Initially, Rival Foods was based on Wageningen Campus. They even shared an office for a while with Scope Biosciences. Dekkers: ‘We soon needed more room, because we develop both the products and the machines to make them.’ Thanks to investments, Rival Foods was able to move into a building in Amersfoort and the company recently started converting an old meat factory for large-scale production. ‘This is where we’re going to make between 100 and 400 tons of meat alternatives every year,’ Dekkers expects.

Tasting is believing

The products will go first to restaurants, later to supermarkets. According to Dekkers, a challenge will be selling something totally new: a plant-based muscle product. ‘Many consumers want to eat more plant-based products but are not satisfied with the structure or flavour of existing meat alternatives. Another factor is how healthy the product is. People are therefore initially sceptical, something I also notice in conversations with restaurants. But once they’ve tasted them, they’re converted. And cooks are enthusiastic because they can be much more creative with it than with a standard meat replacement.’

Working with researchers

Both companies work together with researchers. Savekoul uses the new knowledge that emerges from that collaboration for validation and for more fundamental knowledge. ‘At WUR, there is an incredible amount of knowledge about CRISPR-Cas, and pathogens in agrifood. So, we continue to work together with various sciences groups at WUR.’ Eventually, he wants to further expand the number of applications in diagnostics.
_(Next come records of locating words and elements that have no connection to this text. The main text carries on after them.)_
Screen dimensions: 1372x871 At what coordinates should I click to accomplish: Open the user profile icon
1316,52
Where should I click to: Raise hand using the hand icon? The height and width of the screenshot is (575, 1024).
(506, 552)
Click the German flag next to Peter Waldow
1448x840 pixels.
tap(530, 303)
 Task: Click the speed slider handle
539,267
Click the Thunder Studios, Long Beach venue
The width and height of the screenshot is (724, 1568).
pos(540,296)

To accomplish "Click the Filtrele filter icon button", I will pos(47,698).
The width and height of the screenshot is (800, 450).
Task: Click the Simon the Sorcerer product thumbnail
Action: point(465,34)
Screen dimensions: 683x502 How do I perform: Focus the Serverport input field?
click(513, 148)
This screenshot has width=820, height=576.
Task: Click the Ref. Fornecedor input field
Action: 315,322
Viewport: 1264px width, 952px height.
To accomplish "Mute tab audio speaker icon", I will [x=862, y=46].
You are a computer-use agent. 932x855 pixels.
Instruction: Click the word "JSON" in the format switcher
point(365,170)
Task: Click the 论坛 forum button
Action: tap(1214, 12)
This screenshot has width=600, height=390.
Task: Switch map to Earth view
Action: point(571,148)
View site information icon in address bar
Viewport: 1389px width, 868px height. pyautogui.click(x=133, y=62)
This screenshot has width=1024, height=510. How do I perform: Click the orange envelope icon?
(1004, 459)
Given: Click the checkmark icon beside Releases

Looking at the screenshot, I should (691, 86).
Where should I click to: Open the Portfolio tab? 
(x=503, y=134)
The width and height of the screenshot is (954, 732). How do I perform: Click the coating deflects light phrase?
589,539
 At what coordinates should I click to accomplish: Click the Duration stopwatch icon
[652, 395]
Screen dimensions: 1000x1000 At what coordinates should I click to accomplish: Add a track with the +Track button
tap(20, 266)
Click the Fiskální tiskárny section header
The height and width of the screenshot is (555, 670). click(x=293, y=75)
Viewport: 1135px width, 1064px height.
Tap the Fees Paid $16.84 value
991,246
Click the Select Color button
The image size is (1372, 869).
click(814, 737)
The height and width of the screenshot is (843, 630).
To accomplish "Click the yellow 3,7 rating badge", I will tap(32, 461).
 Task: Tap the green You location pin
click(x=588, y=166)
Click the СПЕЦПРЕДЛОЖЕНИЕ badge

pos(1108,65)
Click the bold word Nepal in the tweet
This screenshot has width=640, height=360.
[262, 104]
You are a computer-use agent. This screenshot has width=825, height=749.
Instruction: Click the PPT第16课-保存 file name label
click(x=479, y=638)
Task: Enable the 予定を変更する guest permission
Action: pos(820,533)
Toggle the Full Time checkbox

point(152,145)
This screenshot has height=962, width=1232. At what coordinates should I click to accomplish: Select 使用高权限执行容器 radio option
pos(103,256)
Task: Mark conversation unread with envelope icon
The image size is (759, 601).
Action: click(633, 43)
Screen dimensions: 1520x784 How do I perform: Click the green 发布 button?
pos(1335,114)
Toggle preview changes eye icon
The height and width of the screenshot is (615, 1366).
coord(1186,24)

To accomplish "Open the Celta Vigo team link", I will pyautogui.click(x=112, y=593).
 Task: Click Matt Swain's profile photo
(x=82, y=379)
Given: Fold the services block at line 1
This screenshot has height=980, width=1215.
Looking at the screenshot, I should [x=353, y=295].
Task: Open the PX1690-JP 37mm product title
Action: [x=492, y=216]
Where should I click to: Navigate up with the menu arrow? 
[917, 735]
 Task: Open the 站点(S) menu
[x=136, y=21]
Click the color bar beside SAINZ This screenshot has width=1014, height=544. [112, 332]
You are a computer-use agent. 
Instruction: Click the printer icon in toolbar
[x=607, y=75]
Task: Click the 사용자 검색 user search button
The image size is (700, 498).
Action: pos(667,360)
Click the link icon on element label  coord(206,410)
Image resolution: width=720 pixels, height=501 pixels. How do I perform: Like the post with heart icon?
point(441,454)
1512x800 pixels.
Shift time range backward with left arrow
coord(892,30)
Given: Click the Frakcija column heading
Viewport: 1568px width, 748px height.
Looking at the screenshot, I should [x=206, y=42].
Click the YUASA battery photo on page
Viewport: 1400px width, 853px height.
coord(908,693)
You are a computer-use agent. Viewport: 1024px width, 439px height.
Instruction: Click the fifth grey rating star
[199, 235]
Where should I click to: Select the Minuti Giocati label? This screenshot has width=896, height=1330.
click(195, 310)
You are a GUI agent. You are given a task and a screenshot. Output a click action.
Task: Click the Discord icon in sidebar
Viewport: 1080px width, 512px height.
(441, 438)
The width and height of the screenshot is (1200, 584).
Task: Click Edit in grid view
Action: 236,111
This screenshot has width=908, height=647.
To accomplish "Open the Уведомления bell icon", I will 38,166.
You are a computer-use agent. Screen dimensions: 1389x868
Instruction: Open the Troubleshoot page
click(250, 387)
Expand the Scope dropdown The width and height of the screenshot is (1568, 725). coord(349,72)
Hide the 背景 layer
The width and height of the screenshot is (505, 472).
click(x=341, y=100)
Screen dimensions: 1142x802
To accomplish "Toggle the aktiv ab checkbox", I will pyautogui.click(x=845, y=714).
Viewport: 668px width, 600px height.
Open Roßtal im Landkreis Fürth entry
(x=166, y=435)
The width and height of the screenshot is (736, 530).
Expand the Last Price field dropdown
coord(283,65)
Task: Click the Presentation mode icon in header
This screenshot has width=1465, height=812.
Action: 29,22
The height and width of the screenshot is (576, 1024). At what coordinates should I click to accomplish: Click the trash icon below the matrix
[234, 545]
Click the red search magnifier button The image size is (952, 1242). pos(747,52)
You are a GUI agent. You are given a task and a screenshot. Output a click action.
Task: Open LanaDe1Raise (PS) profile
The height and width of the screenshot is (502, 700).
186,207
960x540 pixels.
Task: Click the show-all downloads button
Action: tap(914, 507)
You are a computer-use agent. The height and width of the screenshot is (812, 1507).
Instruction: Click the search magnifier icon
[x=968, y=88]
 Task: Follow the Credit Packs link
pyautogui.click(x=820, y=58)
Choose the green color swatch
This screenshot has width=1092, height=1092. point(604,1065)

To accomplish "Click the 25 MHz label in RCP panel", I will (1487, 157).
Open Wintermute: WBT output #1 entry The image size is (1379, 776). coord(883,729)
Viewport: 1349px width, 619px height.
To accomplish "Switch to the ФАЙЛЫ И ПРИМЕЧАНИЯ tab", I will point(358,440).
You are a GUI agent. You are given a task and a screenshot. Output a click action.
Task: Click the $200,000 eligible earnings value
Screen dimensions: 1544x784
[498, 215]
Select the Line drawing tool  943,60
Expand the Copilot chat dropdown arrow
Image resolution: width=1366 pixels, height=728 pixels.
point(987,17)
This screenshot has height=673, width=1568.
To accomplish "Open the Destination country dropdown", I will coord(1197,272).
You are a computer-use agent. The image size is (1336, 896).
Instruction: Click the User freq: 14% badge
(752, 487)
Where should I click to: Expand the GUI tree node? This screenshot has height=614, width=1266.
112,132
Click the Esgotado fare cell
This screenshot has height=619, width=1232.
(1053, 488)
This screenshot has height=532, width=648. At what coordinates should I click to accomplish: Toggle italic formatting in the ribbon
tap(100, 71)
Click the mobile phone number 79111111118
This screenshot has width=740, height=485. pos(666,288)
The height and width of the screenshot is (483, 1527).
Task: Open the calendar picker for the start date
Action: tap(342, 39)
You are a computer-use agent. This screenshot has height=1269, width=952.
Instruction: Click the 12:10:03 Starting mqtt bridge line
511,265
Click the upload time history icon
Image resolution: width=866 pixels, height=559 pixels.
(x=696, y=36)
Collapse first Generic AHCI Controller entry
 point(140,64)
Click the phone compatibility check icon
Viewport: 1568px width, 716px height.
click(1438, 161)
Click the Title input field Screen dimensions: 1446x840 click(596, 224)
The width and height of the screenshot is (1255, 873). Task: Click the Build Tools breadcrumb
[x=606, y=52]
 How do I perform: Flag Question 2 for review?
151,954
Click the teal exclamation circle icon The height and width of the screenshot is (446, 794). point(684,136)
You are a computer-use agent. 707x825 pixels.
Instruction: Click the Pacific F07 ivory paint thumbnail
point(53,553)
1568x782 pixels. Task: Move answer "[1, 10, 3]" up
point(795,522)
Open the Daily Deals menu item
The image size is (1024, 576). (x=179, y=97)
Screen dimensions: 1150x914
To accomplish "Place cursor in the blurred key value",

Dekkers also maintains contacts with WUR to further develop the products and machines of Rival Foods. Moreover, along with researchers and suppliers, she is looking for plant-based proteins from Europe to minimise the distance travelled by the soy used by the company. ‘Broad beans don’t go well with a chicken product due to the aftertaste, but I expect this will change.’

For Scope Biosciences and Rival Foods, F&A Next is a place to share experiences and extend their network. During the event, visitors can also sample a piece of plant-based chicken.